**EXERCISES:**
[a] In the court opinion on presuming evidence before a legislature, how many typewritten pages did the filed copy of the proof taken before the contest board comprise?
[b] Pick up the court opinion on presuming evidence before a legislature after its final sentence and write on from there.

**PASSAGE SHOWN:**
4. As to the action of the assembly being void because without evidence and arbitrary. The report of the contest board to the general assembly shows that it heard the evidence offered by the contestants and contestees, but the report does not, on its face, show that the evidence taken by the board was subImitted by it to the general assembly. The journals also fail to show this fact. It is insisted that therefore the general assembly acted without evidence in determining the contest. But there is a clear distinction between the failure of the journal to show a fact where the journal is merely silent on the subject, and a fact expressly shown in the journal. Here the journals are only silent as to what evidence the general assembly heard, and, as it was a question requiring evidence for its proper determination, it must be presumed that the legislature did its duty, and had before it such evidence as was satisfactory to it. Thus, in Cooley's Constitutional Limitations, it is said, in disposing of the question of the constitutional power of the legislature: "In any case in which this question is answered in the affirmative the courts are not at liberty to inquire into the proper exercise of power. They must assume that the legislative discretion has been properly exercised. If evidence is required, it must be supposed that it was before the legislature when the act was passed, and, if any special finding was required to warrant the passage of 300 the particular act, it would seem that the passage of the act itself might be held equivalent to such finding": Cooley's Constitutional Limitations, 220. In McCulloch v. State, 11 Ind. 433, the court well said: "Presumptions are often indulged in support of the proceedings of courts, and it would be difficult to perceive why their proceedings should be entitled to more favor than those of the legislature. It has been repeatedly decided that, where the record of a court possessing general powers is silent as to

whether a party defendant had notice of suit, it will be presumed that the steps necessary to give jurisdiction of the person were properly taken. There is, indeed, no reason why legislative records should be more full and perfect than judicial." In those states where the enrolled bill is not held conclusive, it is uniformly held, where the journals are merely silent, that the presumption is absolute that the required steps were in fact taken: Lafferty v. Huffman, 99 Ky. 88, 35 S. W. 123. Under these principles it must be presumed that the legislature in the case before us did its duty. A copy of the proof taken before the contest board has been filed with this record, comprising about seventeen hundred typewritten pages. Of course, it is not presumed that each member of the legislature read all this. It is only that the legislature should learn the facts of the case from those appointed for that purpose, for this is all that is practicable in such bodies. There is nothing in the record before us to raise the presumption that this was not done.

**SOURCE MATERIAL:**
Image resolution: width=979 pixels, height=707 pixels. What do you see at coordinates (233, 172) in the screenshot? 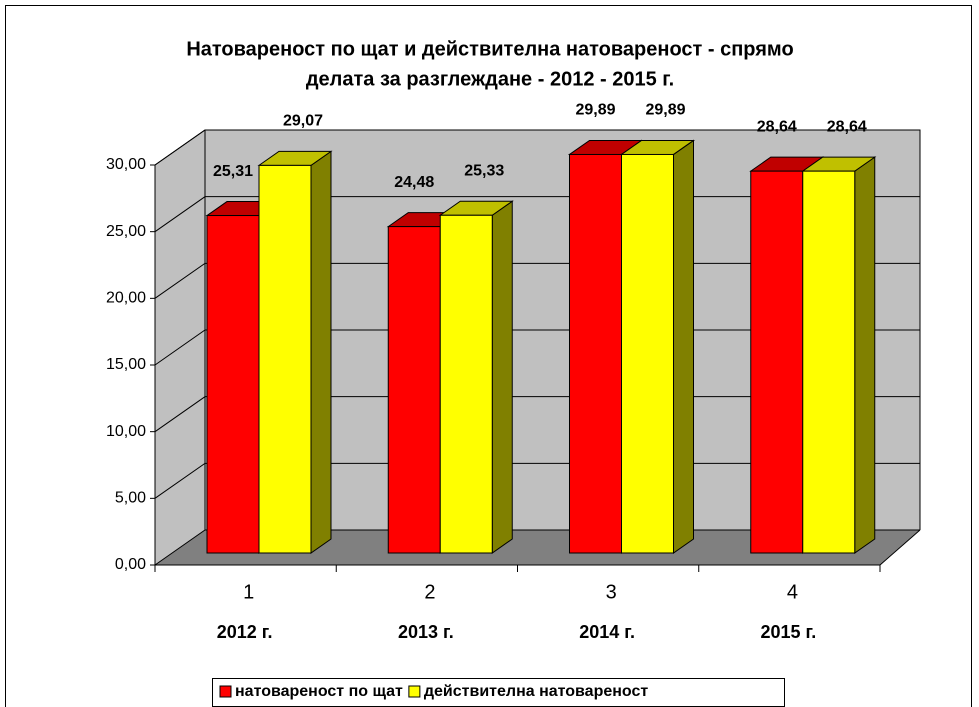
I see `value-label: 25,31` at bounding box center [233, 172].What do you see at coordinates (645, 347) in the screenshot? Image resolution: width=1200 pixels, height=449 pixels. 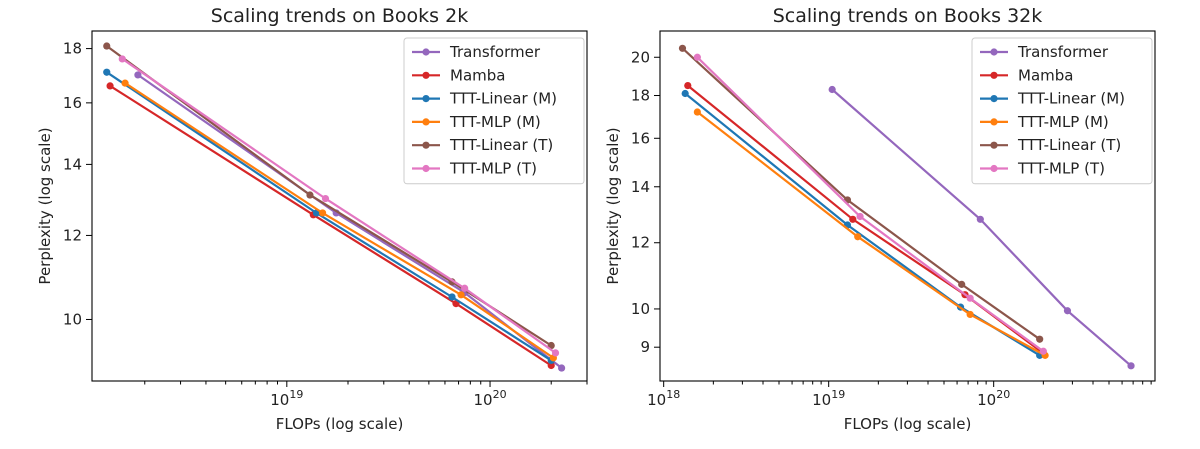 I see `y-tick-label: 9` at bounding box center [645, 347].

**ACTIVITY ANSWERS:**
[a] About seventeen hundred typewritten pages.

[b]
It is also insisted that the notice of contest was insufficient, and that the evidence was equally insufficient; but these were matters to be determined by the legislature, which the constitution has made the sole tribunal to determine such a contest. Whether their decision in these 301 matters was right or wrong we have no power to inquire. In the distribution of the powers of the government certain power was, by the constitution, assigned to the courts, and other powers to the general assembly. For us to attempt to review its action would be as improper as for it to interfere in a case that this court had decided. It is said that, if this is true, great injustice might be done by the legislature. To this the supreme court of Indiana, in Evans v. Browne, 30 Ind. 514, 95 Am. Dec. 710, responded thus: "Public authority and political power must, of necessity, be confided to officers, who, being human may violate the trust reposed in them. This perhaps cannot be avoided absolutely, but it applies to all human agencies. It is not fit that the judiciary should claim for itself a purity beyond others; nor has it been able at all times with truth to say that its high places have not been disgraced. The framers of our government have not constituted it with faculties to supervise co-ordinate departments, and correct or prevent abuses of their authority. It cannot authenticate a statute. That power does not belong to it. Nor can it keep the legislative journal.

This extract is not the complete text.